2 de enero de 2011

Masacre de cristianos. Europa guarda silencio

Rostro de Cristo, manchado por la sangre de los cristianos asesinados en el atentado a la Iglesia de los Santos. Alejandría, Egipto.
Por Ida Magli
(Del periodico italiano Il Giornale. Traducción al español de El Buen Consejo).

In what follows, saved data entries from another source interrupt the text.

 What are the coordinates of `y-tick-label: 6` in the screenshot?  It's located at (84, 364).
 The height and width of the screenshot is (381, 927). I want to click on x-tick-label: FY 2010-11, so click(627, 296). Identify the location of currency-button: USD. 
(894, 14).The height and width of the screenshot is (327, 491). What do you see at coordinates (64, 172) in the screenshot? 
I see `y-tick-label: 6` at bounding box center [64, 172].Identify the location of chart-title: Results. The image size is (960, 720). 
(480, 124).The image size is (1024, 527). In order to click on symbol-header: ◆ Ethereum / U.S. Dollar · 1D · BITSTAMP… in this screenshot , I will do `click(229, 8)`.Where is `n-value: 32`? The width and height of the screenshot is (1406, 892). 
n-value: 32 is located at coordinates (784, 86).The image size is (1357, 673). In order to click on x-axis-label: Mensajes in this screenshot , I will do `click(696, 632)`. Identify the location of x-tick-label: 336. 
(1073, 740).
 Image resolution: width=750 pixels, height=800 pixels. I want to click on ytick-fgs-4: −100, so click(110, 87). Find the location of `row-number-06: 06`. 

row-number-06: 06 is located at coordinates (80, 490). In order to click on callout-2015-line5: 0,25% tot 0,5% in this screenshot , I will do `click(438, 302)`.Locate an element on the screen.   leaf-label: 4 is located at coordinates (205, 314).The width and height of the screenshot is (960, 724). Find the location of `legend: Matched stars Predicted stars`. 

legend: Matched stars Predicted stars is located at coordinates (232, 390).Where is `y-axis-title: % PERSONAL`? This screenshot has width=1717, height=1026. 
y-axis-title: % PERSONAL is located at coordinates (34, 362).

Una masacre de cristianos, a la salida de una de las iglesias más importantes de Alejandría de Egipto durante la noche de ano nuevo, nos obliga a reflexionar que va más allá de la contingencia, que se ha verificado muy dolorosa. Una reflexión que creo que todos tenemos en el corazón: ¿Debemos resignarnos al hecho que el cristianismo desaparezca? No podemos, de hecho, cerrar los ojos ante la realidad: es verdad que son grupos extremistas de muchas nacionalidades y extracción social los que asesinan a los cristianos, pero el mundo cristiano, sobre todo los líderes políticos y religiosos, continúan a engañarse por años y a convencer a los fieles que se trata siempre de grupúsculos de fanáticos, cosa que ha permitido que se forme en el aire una percepción general de "debilidad" del cristianismo. Si queremos de verdad mirarnos las caras, debemos llamar por su nombre tanto el comportamiento de los cristianos como lo que piensan de ello los musulmanes: es más que nada una tradición cultural, no una fe religiosa. No son los mies de turistas en el Vaticano los que dan el pulso de la fe cristiana; no son las liturgias de Navidad llenas de fieles a proclamar la religiosidad de Europa. Lo que vale es la vida cotidiana, y esta vida está muy lejana del Evangelio, al menos a nivel de leyes y de las clases dirigentes. ¿Quién defiende, en verdad, el cristianismo? A fuerza de diálogo ya no se sabe lo que dijo Jesús, y sin Jesús -cosa que los musulmanes lo saben bien- bastará hacer poquísimas cosas, casi nada, y el cristianismo será pronto puesto en un rincón. Un bello rincón de buenas maneras, donde todos se quieren mucho, pero…  sólo un rincón.
Este "quererse mucho" es lo que piensan y quieren los líderes, todos empeñados en la mundialización y, por consecuencia, a la homogeneización de las costumbres, de las religiones, de los pueblos. Pero no piensan así los creyentes. No piensan así porque no quieren renunciar a ser y a sentirse "hombres", con la propia inteligencia, la propia historia, la propia fe, la propia voluntad. ¿Debemos realmente quedarnos callados mientras vemos cómo asesinan a traición cristianos inocentes mientras salían de una iglesia? El gobierno egipcio afirma que se trata de extremistas extranjeros. Puede ser cierto, pero, ¿acaso no existen controles fronterizos en Egipto? En todo caso, ¿qué cosa pretende hacer desde hoy para tutelar la incolumidad de los cristianos? El problema, además, existe en todos los países donde la mayoría musulmana no tolera la presencia de cristianos: en África como en Oriente… la cuna del cristianismo es Europa. Por más que existan cristianos en todos los continentes, es allí donde se debe estudiar una estrategia y procurarse los medios para permitir a los cristianos de vivir la fe sin temor físico y, también, con la seguridad intelectual y moral de la belleza de la propia fe. ¿De qué manera? Ciertamente los políticos, si quieren, pueden encontrar las soluciones más adecuadas, tanto a nivel diplomático como a nivel militar para los diversos contextos, y no somos nosotros a deber sugerirlos. Per hay un aspecto, tal vez el más importante, en el cual la opinión pública cuenta: Debe ser ayudada a expresarse sin resquemores de ningún tipo, sin la censura del "políticamente correcto", como fue mandado a los cristianos: "Vuestra respuesta sea sí o no". Debemos discutir sobre Jesús de Nazaret, de lo que hizo e dijo, no del Antiguo Testamento, del Padre Pío o de los Papas, para saber si queremos defender la religión cristiana en su esencia y en su actualidad. Solo si habrá una fuerte toma de posición ante el cristianismo por parte de la opinión pública europea y mundial, será posible meter en acto los instrumentos políticos para tutelar a los cristianos en peligro. Sabemos ya que Europa está contra esta estrategia, pero este comportamiento se consolidó gracias a una "sumisión" a la verdad del otro hasta decir basta. Dar razón a los demás es demasiado fácil.